__YOUR GOAL__:
Throughout the listing that follows, find each line with the word "resolution" and copy it.

__GIVEN ENTRIES__:
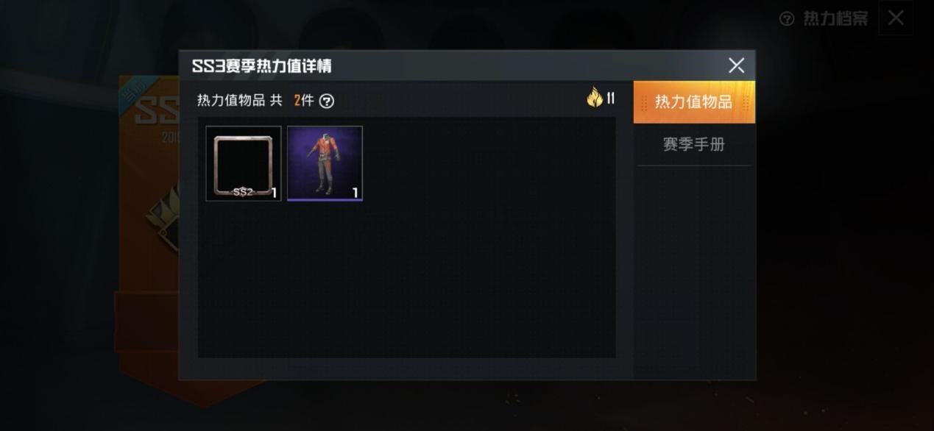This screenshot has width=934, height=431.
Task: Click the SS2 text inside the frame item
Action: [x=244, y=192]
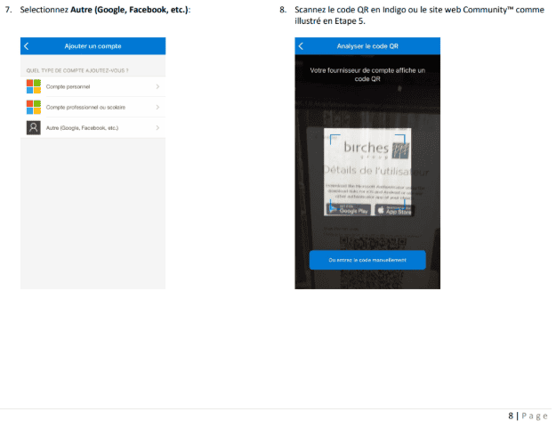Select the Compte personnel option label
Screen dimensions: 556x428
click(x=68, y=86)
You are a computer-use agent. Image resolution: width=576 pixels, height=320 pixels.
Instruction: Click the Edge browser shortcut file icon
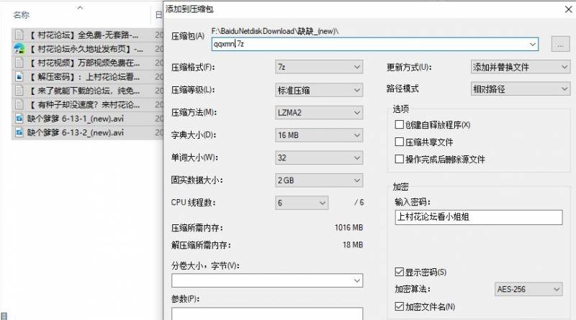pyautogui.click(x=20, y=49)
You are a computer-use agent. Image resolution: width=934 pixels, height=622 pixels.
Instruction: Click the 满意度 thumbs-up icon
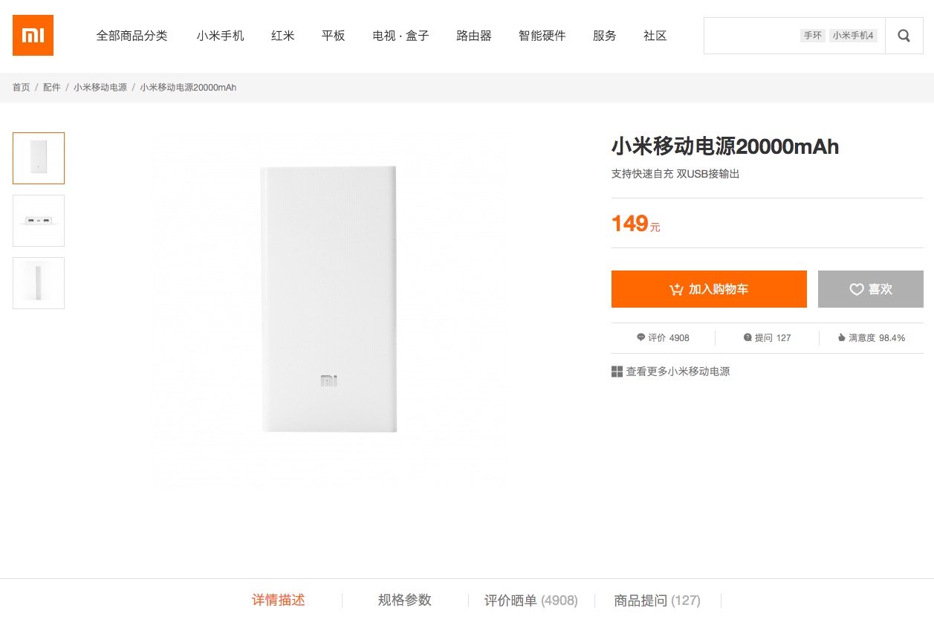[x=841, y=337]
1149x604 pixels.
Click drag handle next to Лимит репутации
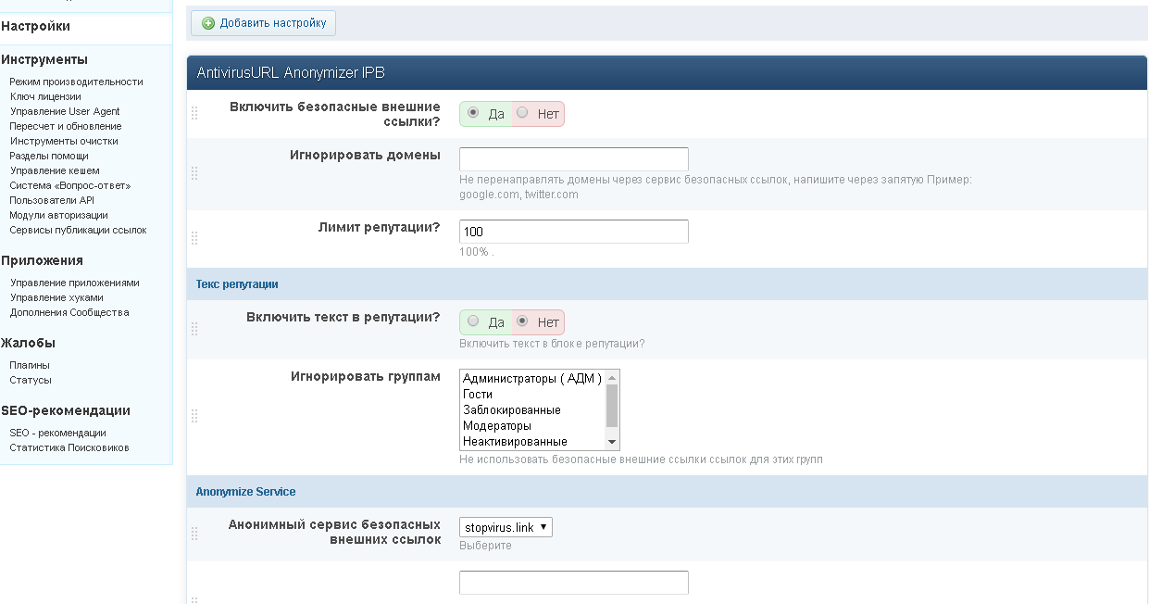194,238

__SOLUTION TO THE PROBLEM__:
You are a computer-use agent. Image resolution: width=576 pixels, height=320 pixels.
You are a computer-use agent. Image resolution: width=934 pixels, height=622 pixels.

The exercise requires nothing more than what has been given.